__Task statement__: Each entry below should be output exactly, apart from its images.

__Exercise input__:

* * * *

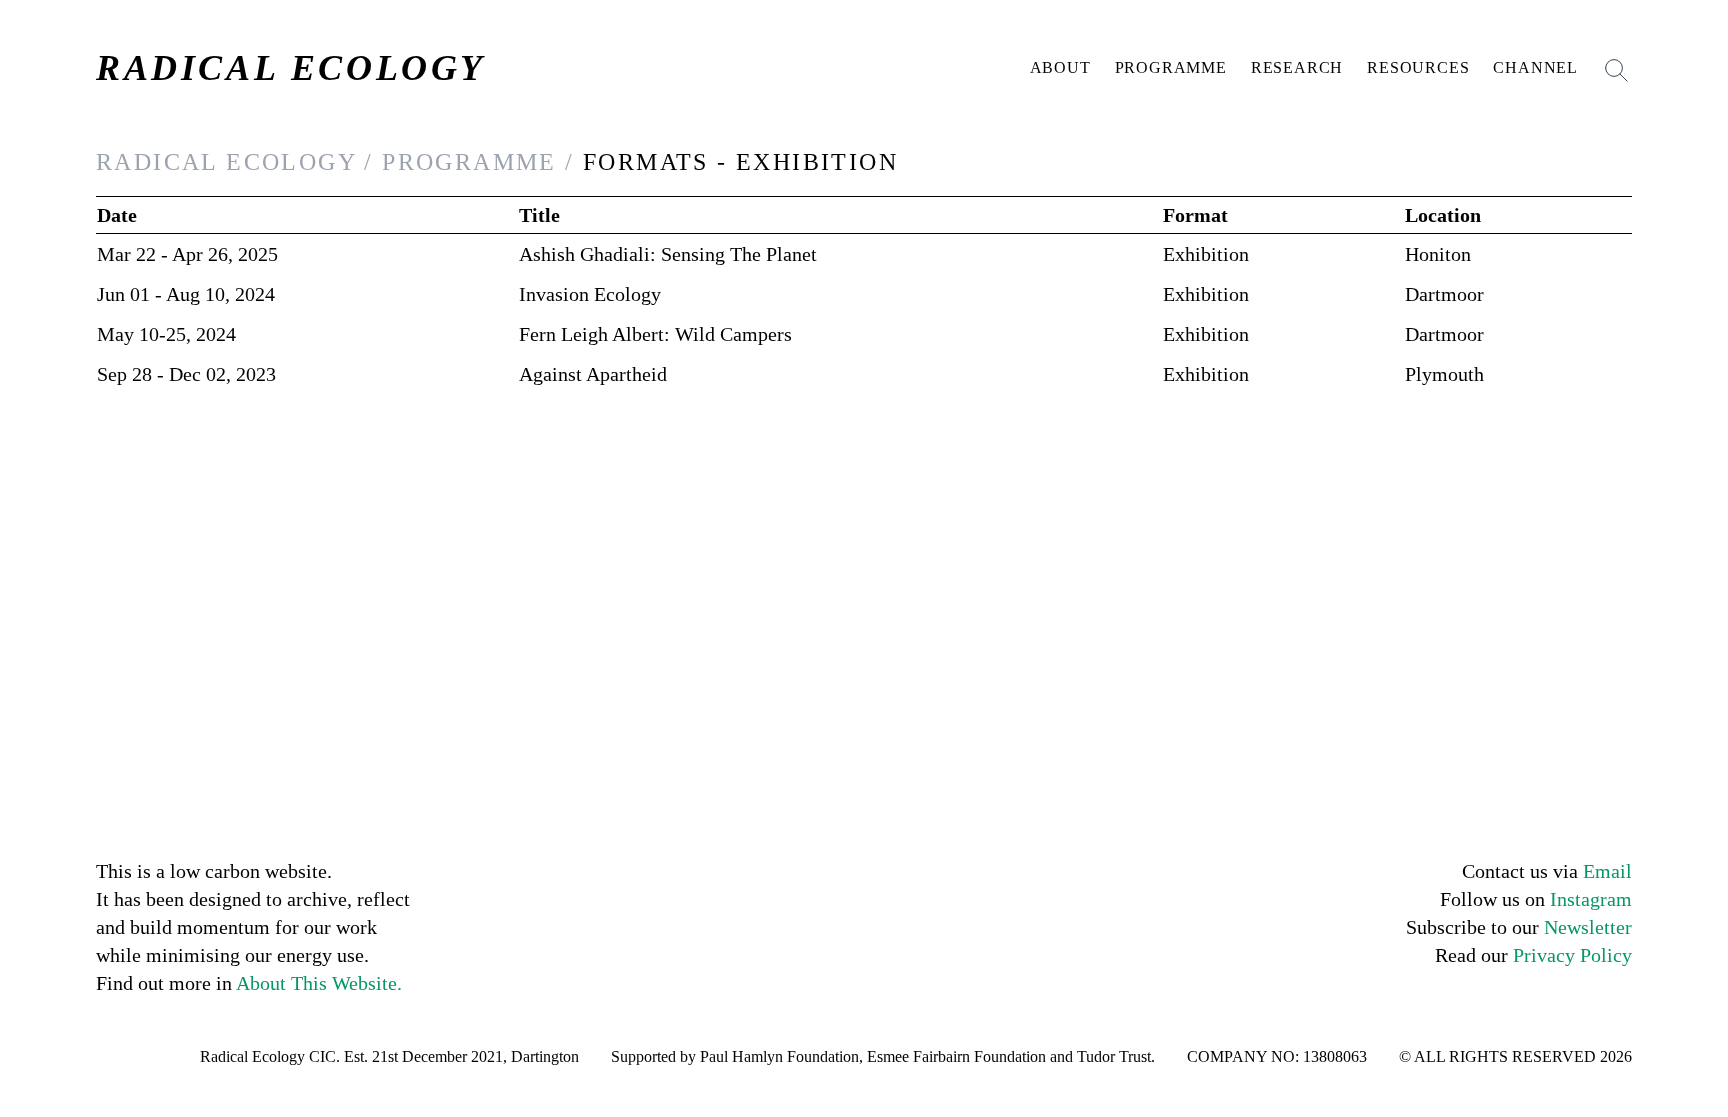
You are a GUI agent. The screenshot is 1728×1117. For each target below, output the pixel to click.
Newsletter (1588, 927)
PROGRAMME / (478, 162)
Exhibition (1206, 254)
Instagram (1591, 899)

* * * *

__Result below__:
You are a GUI agent. The screenshot is 1728×1117. For each target below, output the pixel to click.
Newsletter (1588, 927)
PROGRAMME / (478, 162)
Exhibition (1206, 254)
Instagram (1591, 899)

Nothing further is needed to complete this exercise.